-- Task goal --
In this exercise, each record below is to be written out again exactly.

-- Provided data --

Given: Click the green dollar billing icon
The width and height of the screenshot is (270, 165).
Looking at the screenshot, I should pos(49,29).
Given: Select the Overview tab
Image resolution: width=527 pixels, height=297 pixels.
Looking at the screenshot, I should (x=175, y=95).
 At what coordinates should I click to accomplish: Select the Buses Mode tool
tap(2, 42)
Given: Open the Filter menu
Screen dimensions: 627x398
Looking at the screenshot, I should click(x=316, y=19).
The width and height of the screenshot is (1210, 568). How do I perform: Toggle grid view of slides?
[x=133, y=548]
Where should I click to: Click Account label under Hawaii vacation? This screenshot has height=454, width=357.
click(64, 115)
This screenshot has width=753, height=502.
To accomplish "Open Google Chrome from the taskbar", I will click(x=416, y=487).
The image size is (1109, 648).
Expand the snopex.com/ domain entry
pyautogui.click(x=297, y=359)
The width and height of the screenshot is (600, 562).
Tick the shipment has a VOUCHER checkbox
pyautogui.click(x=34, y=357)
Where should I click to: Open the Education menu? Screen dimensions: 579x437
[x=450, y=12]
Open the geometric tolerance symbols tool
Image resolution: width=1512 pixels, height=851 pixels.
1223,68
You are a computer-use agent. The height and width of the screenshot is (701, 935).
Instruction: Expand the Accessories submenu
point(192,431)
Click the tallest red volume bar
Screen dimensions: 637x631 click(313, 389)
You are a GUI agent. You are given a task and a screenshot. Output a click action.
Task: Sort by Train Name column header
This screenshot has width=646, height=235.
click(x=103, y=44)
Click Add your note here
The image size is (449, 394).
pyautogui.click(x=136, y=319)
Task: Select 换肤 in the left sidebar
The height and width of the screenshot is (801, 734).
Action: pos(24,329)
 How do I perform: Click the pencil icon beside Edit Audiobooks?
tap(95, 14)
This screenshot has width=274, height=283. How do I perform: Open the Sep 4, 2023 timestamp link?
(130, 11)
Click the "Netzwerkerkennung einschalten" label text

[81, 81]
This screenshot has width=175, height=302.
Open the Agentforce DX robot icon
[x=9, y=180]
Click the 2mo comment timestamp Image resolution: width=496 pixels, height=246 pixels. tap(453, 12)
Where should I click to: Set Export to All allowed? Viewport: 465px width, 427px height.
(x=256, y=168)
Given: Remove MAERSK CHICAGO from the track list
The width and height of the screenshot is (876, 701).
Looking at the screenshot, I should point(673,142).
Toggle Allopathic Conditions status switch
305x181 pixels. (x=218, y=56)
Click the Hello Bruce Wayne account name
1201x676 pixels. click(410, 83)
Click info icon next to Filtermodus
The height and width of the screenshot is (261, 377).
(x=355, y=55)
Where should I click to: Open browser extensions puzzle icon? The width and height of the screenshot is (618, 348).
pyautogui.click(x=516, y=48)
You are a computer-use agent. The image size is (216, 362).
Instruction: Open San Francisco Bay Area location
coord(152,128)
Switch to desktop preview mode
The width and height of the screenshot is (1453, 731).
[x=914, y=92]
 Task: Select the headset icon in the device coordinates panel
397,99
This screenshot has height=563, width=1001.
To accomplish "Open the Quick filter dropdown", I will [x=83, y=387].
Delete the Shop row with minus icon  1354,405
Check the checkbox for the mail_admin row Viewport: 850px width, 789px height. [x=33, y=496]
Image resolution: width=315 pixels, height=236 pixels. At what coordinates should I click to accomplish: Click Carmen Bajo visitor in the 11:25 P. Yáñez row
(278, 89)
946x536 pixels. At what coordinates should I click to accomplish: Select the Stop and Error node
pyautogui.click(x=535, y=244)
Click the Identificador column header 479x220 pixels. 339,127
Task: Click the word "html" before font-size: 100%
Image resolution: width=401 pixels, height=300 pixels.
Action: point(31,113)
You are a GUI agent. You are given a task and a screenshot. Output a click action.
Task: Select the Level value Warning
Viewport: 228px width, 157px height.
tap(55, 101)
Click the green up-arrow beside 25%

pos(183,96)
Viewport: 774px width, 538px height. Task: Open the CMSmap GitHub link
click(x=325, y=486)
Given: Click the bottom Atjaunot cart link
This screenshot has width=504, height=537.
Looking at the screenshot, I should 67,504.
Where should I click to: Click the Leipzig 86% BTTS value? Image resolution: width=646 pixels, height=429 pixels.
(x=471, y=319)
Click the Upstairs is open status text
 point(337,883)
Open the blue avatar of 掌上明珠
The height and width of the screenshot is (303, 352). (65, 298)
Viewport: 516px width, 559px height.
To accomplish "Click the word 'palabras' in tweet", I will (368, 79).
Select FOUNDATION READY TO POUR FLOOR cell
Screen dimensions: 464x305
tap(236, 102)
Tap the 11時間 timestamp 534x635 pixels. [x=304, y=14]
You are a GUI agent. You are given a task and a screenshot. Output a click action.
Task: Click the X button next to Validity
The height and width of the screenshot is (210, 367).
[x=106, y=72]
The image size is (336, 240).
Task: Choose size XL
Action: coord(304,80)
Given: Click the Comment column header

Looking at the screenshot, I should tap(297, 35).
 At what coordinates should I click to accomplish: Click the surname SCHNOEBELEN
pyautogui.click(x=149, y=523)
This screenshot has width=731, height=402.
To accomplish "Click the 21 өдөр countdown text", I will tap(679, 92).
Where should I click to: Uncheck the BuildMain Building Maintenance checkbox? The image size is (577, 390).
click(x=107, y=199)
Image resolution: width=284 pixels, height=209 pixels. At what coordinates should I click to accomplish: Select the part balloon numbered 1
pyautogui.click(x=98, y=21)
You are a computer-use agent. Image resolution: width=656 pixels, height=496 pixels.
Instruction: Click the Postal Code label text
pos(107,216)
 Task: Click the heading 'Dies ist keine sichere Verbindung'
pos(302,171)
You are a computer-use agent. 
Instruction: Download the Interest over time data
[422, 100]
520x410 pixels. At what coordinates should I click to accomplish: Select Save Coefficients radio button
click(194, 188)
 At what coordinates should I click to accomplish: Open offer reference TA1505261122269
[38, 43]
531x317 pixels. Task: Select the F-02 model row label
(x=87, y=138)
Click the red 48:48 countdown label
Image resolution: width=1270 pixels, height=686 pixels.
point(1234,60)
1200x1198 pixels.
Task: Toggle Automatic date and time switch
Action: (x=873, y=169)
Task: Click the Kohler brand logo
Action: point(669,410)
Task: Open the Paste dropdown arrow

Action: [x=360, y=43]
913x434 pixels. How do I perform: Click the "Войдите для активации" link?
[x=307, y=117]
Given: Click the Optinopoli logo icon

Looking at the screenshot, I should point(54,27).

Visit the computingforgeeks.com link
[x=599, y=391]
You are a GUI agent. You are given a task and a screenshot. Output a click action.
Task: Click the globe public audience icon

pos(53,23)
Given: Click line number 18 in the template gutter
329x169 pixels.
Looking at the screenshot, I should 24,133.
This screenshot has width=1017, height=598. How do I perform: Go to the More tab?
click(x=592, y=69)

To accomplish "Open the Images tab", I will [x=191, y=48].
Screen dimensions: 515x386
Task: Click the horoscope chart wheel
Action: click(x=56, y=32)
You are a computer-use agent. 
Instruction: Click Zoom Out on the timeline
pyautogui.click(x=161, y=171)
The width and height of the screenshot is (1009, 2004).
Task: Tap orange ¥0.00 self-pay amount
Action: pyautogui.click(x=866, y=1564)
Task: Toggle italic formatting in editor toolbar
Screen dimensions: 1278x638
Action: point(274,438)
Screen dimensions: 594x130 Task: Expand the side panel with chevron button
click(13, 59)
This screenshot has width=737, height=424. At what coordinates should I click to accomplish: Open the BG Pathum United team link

-- Output --
Given: Click the green dollar billing icon
The width and height of the screenshot is (270, 165).
Looking at the screenshot, I should pos(49,29).
Given: Select the Overview tab
Image resolution: width=527 pixels, height=297 pixels.
Looking at the screenshot, I should (x=175, y=95).
 At what coordinates should I click to accomplish: Select the Buses Mode tool
tap(2, 42)
Given: Open the Filter menu
Screen dimensions: 627x398
Looking at the screenshot, I should click(x=316, y=19).
The width and height of the screenshot is (1210, 568). How do I perform: Toggle grid view of slides?
[x=133, y=548]
Where should I click to: Click Account label under Hawaii vacation? This screenshot has height=454, width=357.
click(64, 115)
This screenshot has width=753, height=502.
To accomplish "Open Google Chrome from the taskbar", I will click(x=416, y=487).
The image size is (1109, 648).
Expand the snopex.com/ domain entry
pyautogui.click(x=297, y=359)
The width and height of the screenshot is (600, 562).
Tick the shipment has a VOUCHER checkbox
pyautogui.click(x=34, y=357)
Where should I click to: Open the Education menu? Screen dimensions: 579x437
[x=450, y=12]
Open the geometric tolerance symbols tool
Image resolution: width=1512 pixels, height=851 pixels.
1223,68
You are a computer-use agent. The height and width of the screenshot is (701, 935).
Instruction: Expand the Accessories submenu
point(192,431)
Click the tallest red volume bar
Screen dimensions: 637x631 click(313, 389)
You are a GUI agent. You are given a task and a screenshot. Output a click action.
Task: Sort by Train Name column header
This screenshot has width=646, height=235.
click(x=103, y=44)
Click Add your note here
The image size is (449, 394).
pyautogui.click(x=136, y=319)
Task: Select 换肤 in the left sidebar
The height and width of the screenshot is (801, 734).
Action: pos(24,329)
 How do I perform: Click the pencil icon beside Edit Audiobooks?
tap(95, 14)
This screenshot has width=274, height=283. How do I perform: Open the Sep 4, 2023 timestamp link?
(130, 11)
Click the "Netzwerkerkennung einschalten" label text

[81, 81]
This screenshot has width=175, height=302.
Open the Agentforce DX robot icon
[x=9, y=180]
Click the 2mo comment timestamp Image resolution: width=496 pixels, height=246 pixels. tap(453, 12)
Where should I click to: Set Export to All allowed? Viewport: 465px width, 427px height.
(x=256, y=168)
Given: Remove MAERSK CHICAGO from the track list
The width and height of the screenshot is (876, 701).
Looking at the screenshot, I should point(673,142).
Toggle Allopathic Conditions status switch
305x181 pixels. (x=218, y=56)
Click the Hello Bruce Wayne account name
1201x676 pixels. click(410, 83)
Click info icon next to Filtermodus
The height and width of the screenshot is (261, 377).
(x=355, y=55)
Where should I click to: Open browser extensions puzzle icon? The width and height of the screenshot is (618, 348).
pyautogui.click(x=516, y=48)
You are a computer-use agent. The image size is (216, 362).
Instruction: Open San Francisco Bay Area location
coord(152,128)
Switch to desktop preview mode
The width and height of the screenshot is (1453, 731).
[x=914, y=92]
 Task: Select the headset icon in the device coordinates panel
397,99
This screenshot has height=563, width=1001.
To accomplish "Open the Quick filter dropdown", I will [x=83, y=387].
Delete the Shop row with minus icon  1354,405
Check the checkbox for the mail_admin row Viewport: 850px width, 789px height. [x=33, y=496]
Image resolution: width=315 pixels, height=236 pixels. At what coordinates should I click to accomplish: Click Carmen Bajo visitor in the 11:25 P. Yáñez row
(278, 89)
946x536 pixels. At what coordinates should I click to accomplish: Select the Stop and Error node
pyautogui.click(x=535, y=244)
Click the Identificador column header 479x220 pixels. 339,127
Task: Click the word "html" before font-size: 100%
Image resolution: width=401 pixels, height=300 pixels.
Action: point(31,113)
You are a GUI agent. You are given a task and a screenshot. Output a click action.
Task: Select the Level value Warning
Viewport: 228px width, 157px height.
tap(55, 101)
Click the green up-arrow beside 25%

pos(183,96)
Viewport: 774px width, 538px height. Task: Open the CMSmap GitHub link
click(x=325, y=486)
Given: Click the bottom Atjaunot cart link
This screenshot has width=504, height=537.
Looking at the screenshot, I should 67,504.
Where should I click to: Click the Leipzig 86% BTTS value? Image resolution: width=646 pixels, height=429 pixels.
(x=471, y=319)
Click the Upstairs is open status text
 point(337,883)
Open the blue avatar of 掌上明珠
The height and width of the screenshot is (303, 352). (65, 298)
Viewport: 516px width, 559px height.
To accomplish "Click the word 'palabras' in tweet", I will (368, 79).
Select FOUNDATION READY TO POUR FLOOR cell
Screen dimensions: 464x305
tap(236, 102)
Tap the 11時間 timestamp 534x635 pixels. [x=304, y=14]
You are a GUI agent. You are given a task and a screenshot. Output a click action.
Task: Click the X button next to Validity
The height and width of the screenshot is (210, 367).
[x=106, y=72]
The image size is (336, 240).
Task: Choose size XL
Action: coord(304,80)
Given: Click the Comment column header

Looking at the screenshot, I should tap(297, 35).
 At what coordinates should I click to accomplish: Click the surname SCHNOEBELEN
pyautogui.click(x=149, y=523)
This screenshot has width=731, height=402.
To accomplish "Click the 21 өдөр countdown text", I will tap(679, 92).
Where should I click to: Uncheck the BuildMain Building Maintenance checkbox? The image size is (577, 390).
click(x=107, y=199)
Image resolution: width=284 pixels, height=209 pixels. At what coordinates should I click to accomplish: Select the part balloon numbered 1
pyautogui.click(x=98, y=21)
You are a computer-use agent. Image resolution: width=656 pixels, height=496 pixels.
Instruction: Click the Postal Code label text
pos(107,216)
 Task: Click the heading 'Dies ist keine sichere Verbindung'
pos(302,171)
You are a computer-use agent. 
Instruction: Download the Interest over time data
[422, 100]
520x410 pixels. At what coordinates should I click to accomplish: Select Save Coefficients radio button
click(194, 188)
 At what coordinates should I click to accomplish: Open offer reference TA1505261122269
[38, 43]
531x317 pixels. Task: Select the F-02 model row label
(x=87, y=138)
Click the red 48:48 countdown label
Image resolution: width=1270 pixels, height=686 pixels.
point(1234,60)
1200x1198 pixels.
Task: Toggle Automatic date and time switch
Action: (x=873, y=169)
Task: Click the Kohler brand logo
Action: point(669,410)
Task: Open the Paste dropdown arrow

Action: [x=360, y=43]
913x434 pixels. How do I perform: Click the "Войдите для активации" link?
[x=307, y=117]
Given: Click the Optinopoli logo icon

Looking at the screenshot, I should point(54,27).

Visit the computingforgeeks.com link
[x=599, y=391]
You are a GUI agent. You are given a task and a screenshot. Output a click action.
Task: Click the globe public audience icon

pos(53,23)
Given: Click line number 18 in the template gutter
329x169 pixels.
Looking at the screenshot, I should 24,133.
This screenshot has width=1017, height=598. How do I perform: Go to the More tab?
click(x=592, y=69)

To accomplish "Open the Images tab", I will [x=191, y=48].
Screen dimensions: 515x386
Task: Click the horoscope chart wheel
Action: click(x=56, y=32)
You are a computer-use agent. 
Instruction: Click Zoom Out on the timeline
pyautogui.click(x=161, y=171)
The width and height of the screenshot is (1009, 2004).
Task: Tap orange ¥0.00 self-pay amount
Action: pyautogui.click(x=866, y=1564)
Task: Toggle italic formatting in editor toolbar
Screen dimensions: 1278x638
Action: point(274,438)
Screen dimensions: 594x130 Task: Expand the side panel with chevron button
click(13, 59)
This screenshot has width=737, height=424. At what coordinates should I click to accomplish: Open the BG Pathum United team link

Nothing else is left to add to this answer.